- [Problem description]
Rewrite every one of the lines below, requests included, and offset each coordinate in the answers by -144. Leave the pictures out.

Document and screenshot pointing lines
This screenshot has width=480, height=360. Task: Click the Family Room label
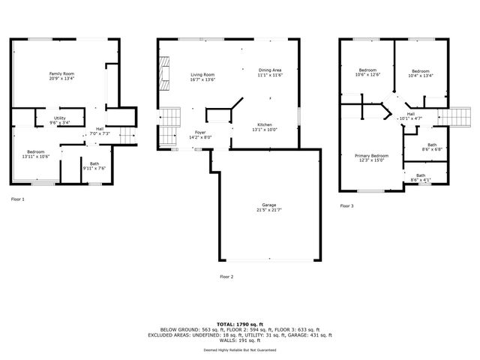[x=62, y=74]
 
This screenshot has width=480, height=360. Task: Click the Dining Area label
[x=269, y=70]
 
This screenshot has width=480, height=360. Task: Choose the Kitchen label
[x=266, y=124]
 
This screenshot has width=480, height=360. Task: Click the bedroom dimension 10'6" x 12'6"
[x=368, y=75]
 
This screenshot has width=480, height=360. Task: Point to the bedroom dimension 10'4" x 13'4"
[x=421, y=75]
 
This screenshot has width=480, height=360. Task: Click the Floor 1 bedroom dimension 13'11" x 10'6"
[x=33, y=156]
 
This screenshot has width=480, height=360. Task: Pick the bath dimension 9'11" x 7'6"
[x=94, y=168]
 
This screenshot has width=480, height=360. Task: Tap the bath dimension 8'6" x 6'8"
[x=431, y=149]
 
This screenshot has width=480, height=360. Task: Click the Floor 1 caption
[x=18, y=199]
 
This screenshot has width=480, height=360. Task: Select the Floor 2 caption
[x=226, y=277]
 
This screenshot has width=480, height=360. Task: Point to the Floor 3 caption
[x=346, y=205]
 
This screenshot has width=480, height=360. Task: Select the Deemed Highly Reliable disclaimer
[x=239, y=350]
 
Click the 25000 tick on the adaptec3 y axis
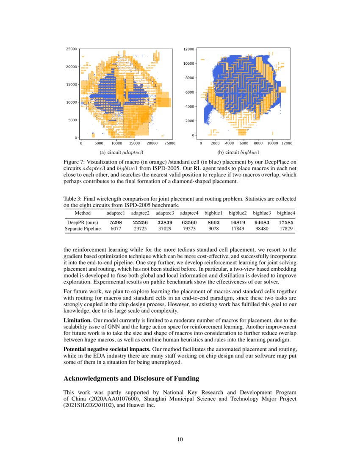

- [Task output]
This screenshot has width=480, height=360. Task: Click the Family Room label
[x=-82, y=-70]
 
This screenshot has width=480, height=360. Task: Click the Dining Area label
[x=125, y=-74]
 
This screenshot has width=480, height=360. Task: Choose the Kitchen label
[x=122, y=-20]
 
This screenshot has width=480, height=360. Task: Click the bedroom dimension 10'6" x 12'6"
[x=224, y=-69]
 
This screenshot has width=480, height=360. Task: Point to the bedroom dimension 10'4" x 13'4"
[x=277, y=-69]
 
This screenshot has width=480, height=360. Task: Click the Floor 1 bedroom dimension 13'11" x 10'6"
[x=-111, y=12]
 
This screenshot has width=480, height=360. Task: Pick the bath dimension 9'11" x 7'6"
[x=-50, y=24]
 
This screenshot has width=480, height=360. Task: Tap the bath dimension 8'6" x 6'8"
[x=287, y=5]
 
This screenshot has width=480, height=360. Task: Click the Floor 1 caption
[x=-126, y=55]
 
This screenshot has width=480, height=360. Task: Select the Floor 2 caption
[x=82, y=133]
 
This screenshot has width=480, height=360. Task: Point to the Floor 3 caption
[x=202, y=61]
 
This screenshot has width=480, height=360. Task: Select the Deemed Highly Reliable disclaimer
[x=95, y=206]
 
Click the 25000 tick on the adaptec3 y axis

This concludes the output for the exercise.